Cookies são pequenos arquivos que servem para te rastrear na internet, ou seja, para registrar dados da sua navegação como os sites que você visitou, as palavras que digitou, o que pesquisou e até por onde seu mouse passou: praticamente tudo que você fez naquela janela.
Para quem não aguenta mais ser recebido com uma bandeja de cookies toda vez que acessa uma nova página da internet, a posição do Google parece trazer boas notícias, mas, para especialistas em privacidade digital ouvidos por Tilt, pouca coisa deve mudar na prática.
Segundo Bennett Cyphers, pesquisador da EFF (Electronic Frontier Foundation), organização sem fins lucrativos que atua em defesa dos direitos civis no mundo digital, é possível que, em vez de pedir para aceitar cookies, muitos sites passem a exigir seu email ou outras formas de identificação individual para continuar te rastreando pela web.
"Não acho que seja um passo adiante na luta por privacidade. Quando muito, só vai irritar ainda mais as pessoas. Eu diria que é um passo para o lado", diz Cyphers.
O que está rolando
Em janeiro de 2020, o Google anunciou que o Chrome, navegador mais usado do mundo, não teria mais suporte a cookies de terceiros, seguindo os passos dos concorrentes Firefox, da Mozilla, e Safari, da Apple.
Os cookies ficam armazenados no navegador (você pode e deve apagar sempre que quiser) e servem para traçar o seu perfil, ajudando sites a entender quais anúncios eles devem te mostrar.
Essa tecnologia de rastreamento existe desde os primórdios da internet comercial, lá na década de 1990, mas só nos últimos anos começou a ser alvo de maior escrutínio. É por isso que desde que entrou em vigor no Brasil a LGPD (Lei Geral de Proteção de Dados), em 2020, todo site que você acessa te interrompe com uma janelinha perguntando se você aceita ser rastreado por cookies —uma exigência da nova lei que dá, em teoria, mais controle ao cidadão sobre o que acontece com seus dados na internet.

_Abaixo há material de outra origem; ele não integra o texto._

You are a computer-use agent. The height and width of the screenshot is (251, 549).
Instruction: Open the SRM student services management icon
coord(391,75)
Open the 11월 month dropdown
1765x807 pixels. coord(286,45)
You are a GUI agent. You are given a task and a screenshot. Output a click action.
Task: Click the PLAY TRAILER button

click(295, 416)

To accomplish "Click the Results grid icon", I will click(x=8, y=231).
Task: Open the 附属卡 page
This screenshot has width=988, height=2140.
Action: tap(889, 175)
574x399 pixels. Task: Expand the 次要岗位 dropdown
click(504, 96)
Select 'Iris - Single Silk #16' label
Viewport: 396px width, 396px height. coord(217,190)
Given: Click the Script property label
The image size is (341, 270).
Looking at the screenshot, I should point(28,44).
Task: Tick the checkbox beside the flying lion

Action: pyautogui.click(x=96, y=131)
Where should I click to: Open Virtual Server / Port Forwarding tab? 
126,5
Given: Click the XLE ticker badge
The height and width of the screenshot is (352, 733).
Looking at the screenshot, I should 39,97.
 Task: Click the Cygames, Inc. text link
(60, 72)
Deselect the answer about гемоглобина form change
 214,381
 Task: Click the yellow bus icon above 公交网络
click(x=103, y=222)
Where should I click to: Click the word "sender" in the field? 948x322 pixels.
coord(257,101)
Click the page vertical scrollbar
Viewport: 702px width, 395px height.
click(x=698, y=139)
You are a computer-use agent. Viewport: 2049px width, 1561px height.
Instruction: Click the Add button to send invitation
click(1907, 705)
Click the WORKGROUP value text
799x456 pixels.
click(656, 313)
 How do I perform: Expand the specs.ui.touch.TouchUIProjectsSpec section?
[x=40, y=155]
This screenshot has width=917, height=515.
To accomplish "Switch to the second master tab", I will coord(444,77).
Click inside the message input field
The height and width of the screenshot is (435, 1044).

Enquanto os cookies do tipo "first-party" só te acompanham dentro do site em que foram programados, os cookies de terceiros (ou "third-party cookies", em inglês) vão te seguir por todos os cantos da internet.
O Google Chrome vai encerrar o suporte a cookies de terceiros em 2022, mas não aos first-party cookies. Por conta disso, você que não aguenta mais pedidos de "aceita cookies?" não deve parar de se irritar tão cedo.
O que vem depois dos cookies
"É uma iniciativa interessante deixar de rastrear as pessoas individualmente", diz Barbara Simão, coordenadora de pesquisa em privacidade e vigilância no InternetLab, organização brasileira que, como a EFF nos Estados Unidos, defende direitos civis no mundo digital. "Mas temos que ter um pouco de cautela."
O receio da pesquisadora tem a ver com a proposta de tecnologia que pode substituir os cookies e que tem sido vista com bons olhos pelo Google: os Flocs (Aprendizagem federada de grupos, ou Federated Learning of Cohorts, na sigla em inglês), uma espécie de rastreador que promete não identificar as pessoas de forma individual.
Assim como os cookies, os Flocs registram seu comportamento na web, mas apenas dados anônimos —como o seu idioma e modelo de celular, nada que te identifique pessoalmente. Essas informações então são anexadas a um grupo de pessoas com interesses semelhantes. Os dados desses grupos seriam então oferecidos aos sites e empresas de marketing, mas nenhuma informação individual, como seu email, telefone ou endereço, seria compartilhada.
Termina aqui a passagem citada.